◆ **Questions on the material**:
- A) According to the home care passage, what percentage of home care patients needed help with dressing?
- B) Return the part of the home care passage that opens with the words containing "Within the past" and closes with "assistance in walking.".
- C) Translate this sentence from the home care passage into Spanish: "Within the past twenty years the nation has seen an increase in home care."

◆ **Document excerpt**:
━━━━━━━━━━━━━━━━━━━━━━━━━━━━━━

Within the past twenty years the nation has seen an increase in home care. The U.S. Department of Health and Human Services found that over half of home care patients received help for at least one ADL (activities of daily living). This included 83% of patients requiring bathing or showering assistance, followed by dressing at 39%, transferring to or from a bed or chair at 30%, and using the restroom at 22%. It is also important to remember that transferring to or from a bed or chair could also include assistance in walking.
24 hour care is something very important to consider especially if your loved one is a fall risk. Other care such as medical or skilled nursing facilities would be a better option for those whose primary need is treatment and management of chronic health conditions. The most prevalent conditions that typically need assistance are heart disease, diabetes, cerebral vascular disease and chronic obstructive pulmonary disease. “Not only do skilled nurses provide chronic condition treatment, they also provide education and training to help older adults better manage their condition themselves.”

━━━━━━━━━━━━━━━━━━━━━━━━━━━━━━

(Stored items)
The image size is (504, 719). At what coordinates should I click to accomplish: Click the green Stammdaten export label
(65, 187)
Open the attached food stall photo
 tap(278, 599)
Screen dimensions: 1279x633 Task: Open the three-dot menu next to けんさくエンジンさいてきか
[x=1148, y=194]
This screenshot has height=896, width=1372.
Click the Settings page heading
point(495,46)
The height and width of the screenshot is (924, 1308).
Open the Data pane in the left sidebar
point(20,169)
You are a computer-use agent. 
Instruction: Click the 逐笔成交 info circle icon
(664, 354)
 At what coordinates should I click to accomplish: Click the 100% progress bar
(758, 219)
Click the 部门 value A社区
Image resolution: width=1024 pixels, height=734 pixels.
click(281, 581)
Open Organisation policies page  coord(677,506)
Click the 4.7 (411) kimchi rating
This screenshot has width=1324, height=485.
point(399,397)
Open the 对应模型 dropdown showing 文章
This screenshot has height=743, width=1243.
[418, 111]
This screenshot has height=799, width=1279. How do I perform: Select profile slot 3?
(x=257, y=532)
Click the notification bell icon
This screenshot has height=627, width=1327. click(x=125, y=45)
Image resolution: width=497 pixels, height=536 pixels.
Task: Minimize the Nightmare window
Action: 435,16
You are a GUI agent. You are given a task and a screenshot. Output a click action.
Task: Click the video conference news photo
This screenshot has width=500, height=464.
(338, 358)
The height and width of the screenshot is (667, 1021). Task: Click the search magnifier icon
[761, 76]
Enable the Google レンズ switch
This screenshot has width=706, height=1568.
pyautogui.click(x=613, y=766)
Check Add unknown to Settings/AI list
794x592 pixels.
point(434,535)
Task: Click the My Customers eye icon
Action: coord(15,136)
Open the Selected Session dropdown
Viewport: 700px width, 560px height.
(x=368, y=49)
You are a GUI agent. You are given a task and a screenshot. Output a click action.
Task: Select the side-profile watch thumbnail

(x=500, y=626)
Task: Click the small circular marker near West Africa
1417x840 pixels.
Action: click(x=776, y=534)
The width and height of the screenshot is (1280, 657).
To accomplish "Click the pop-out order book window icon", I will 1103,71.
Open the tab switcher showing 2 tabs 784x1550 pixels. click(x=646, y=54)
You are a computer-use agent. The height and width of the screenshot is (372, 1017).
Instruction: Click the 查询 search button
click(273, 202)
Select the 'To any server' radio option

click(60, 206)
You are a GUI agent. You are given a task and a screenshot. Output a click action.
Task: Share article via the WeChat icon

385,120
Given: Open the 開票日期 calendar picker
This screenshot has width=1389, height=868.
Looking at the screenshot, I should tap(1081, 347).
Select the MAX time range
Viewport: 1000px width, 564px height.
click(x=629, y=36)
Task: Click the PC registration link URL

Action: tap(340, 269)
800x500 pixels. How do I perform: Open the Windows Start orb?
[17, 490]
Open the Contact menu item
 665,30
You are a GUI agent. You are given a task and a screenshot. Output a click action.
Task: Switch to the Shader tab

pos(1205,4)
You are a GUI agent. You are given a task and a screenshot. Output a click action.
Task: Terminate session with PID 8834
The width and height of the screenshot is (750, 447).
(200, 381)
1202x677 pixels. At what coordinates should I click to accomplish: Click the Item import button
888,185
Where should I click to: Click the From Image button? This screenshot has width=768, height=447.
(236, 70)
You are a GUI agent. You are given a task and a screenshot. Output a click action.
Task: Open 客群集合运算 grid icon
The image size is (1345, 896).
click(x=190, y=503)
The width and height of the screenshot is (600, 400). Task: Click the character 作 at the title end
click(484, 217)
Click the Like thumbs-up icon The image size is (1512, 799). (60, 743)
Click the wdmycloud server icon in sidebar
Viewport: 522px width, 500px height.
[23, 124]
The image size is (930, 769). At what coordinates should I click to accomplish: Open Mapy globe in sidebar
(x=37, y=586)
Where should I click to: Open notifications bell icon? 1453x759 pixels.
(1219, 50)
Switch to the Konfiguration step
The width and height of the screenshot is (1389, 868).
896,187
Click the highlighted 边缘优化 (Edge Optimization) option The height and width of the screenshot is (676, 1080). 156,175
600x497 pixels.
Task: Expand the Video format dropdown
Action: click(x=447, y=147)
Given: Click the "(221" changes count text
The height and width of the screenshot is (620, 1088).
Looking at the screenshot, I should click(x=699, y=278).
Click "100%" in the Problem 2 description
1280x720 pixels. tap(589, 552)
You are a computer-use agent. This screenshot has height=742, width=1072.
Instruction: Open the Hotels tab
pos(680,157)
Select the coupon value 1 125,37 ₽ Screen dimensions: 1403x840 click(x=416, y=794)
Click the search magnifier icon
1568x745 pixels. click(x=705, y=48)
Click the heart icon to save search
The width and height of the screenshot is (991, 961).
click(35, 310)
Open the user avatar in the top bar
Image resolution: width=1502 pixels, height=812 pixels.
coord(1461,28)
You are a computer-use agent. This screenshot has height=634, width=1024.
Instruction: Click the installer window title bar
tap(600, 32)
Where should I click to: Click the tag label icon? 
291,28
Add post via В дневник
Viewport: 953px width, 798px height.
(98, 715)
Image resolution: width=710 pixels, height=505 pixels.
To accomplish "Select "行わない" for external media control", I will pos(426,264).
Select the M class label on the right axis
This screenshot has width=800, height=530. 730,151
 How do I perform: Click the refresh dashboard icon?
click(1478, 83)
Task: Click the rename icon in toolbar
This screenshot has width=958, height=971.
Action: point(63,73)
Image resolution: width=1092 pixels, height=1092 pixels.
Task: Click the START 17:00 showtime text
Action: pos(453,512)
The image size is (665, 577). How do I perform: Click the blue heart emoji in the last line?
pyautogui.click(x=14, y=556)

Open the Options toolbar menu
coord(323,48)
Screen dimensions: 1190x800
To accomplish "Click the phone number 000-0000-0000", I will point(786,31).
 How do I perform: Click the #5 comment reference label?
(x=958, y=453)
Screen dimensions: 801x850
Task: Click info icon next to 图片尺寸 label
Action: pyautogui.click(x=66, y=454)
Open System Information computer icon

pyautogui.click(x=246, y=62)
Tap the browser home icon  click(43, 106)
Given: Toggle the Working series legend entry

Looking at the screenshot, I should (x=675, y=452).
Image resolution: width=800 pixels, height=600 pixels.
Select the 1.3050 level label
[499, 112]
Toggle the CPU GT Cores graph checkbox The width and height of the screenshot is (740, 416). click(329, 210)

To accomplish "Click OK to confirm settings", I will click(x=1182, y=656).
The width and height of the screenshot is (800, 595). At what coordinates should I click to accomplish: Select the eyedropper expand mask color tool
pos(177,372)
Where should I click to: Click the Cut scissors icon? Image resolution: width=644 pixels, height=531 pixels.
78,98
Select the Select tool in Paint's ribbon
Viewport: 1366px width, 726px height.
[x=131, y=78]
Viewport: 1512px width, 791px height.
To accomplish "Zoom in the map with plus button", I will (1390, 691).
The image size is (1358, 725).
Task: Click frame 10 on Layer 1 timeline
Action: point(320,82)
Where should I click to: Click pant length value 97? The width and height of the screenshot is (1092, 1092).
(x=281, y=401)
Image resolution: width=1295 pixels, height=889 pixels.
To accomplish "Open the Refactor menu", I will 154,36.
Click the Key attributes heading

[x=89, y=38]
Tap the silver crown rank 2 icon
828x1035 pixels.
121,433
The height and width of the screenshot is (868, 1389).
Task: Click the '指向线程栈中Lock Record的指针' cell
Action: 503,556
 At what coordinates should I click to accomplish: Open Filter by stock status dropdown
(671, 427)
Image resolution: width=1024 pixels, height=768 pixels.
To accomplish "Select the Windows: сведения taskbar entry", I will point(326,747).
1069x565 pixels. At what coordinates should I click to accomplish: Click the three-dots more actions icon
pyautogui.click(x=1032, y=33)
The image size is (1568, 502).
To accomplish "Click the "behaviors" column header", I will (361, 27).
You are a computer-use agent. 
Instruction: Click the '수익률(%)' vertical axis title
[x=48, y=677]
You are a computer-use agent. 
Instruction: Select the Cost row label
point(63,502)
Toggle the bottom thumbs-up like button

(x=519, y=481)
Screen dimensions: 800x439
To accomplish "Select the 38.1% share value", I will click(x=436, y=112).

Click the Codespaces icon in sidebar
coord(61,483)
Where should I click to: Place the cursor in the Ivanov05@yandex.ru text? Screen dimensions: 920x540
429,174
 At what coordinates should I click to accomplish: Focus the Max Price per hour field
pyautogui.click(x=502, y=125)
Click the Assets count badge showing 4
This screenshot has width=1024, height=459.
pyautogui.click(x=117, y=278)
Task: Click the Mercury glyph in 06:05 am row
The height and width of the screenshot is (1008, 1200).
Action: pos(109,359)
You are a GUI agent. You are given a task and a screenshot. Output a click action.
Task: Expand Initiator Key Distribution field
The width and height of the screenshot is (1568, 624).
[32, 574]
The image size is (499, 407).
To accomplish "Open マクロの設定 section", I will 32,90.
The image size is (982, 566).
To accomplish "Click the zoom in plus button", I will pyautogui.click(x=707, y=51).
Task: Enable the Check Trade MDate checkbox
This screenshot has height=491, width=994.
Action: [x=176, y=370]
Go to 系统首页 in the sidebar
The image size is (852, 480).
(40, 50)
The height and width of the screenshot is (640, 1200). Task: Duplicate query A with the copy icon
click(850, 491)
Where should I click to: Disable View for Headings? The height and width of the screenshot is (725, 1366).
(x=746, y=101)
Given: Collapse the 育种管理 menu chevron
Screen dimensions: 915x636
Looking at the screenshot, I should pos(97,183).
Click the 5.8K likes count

━━━━━━━━━━━━━━━━━━━━━━━━━━━━━━

◆ **Responses to the exercise**:
- A) 39%

- B)
Within the past twenty years the nation has seen an increase in home care. The U.S. Department of Health and Human Services found that over half of home care patients received help for at least one ADL (activities of daily living). This included 83% of patients requiring bathing or showering assistance, followed by dressing at 39%, transferring to or from a bed or chair at 30%, and using the restroom at 22%. It is also important to remember that transferring to or from a bed or chair could also include assistance in walking.

- C) En los últimos veinte años, el país ha visto un aumento de la atención domiciliaria.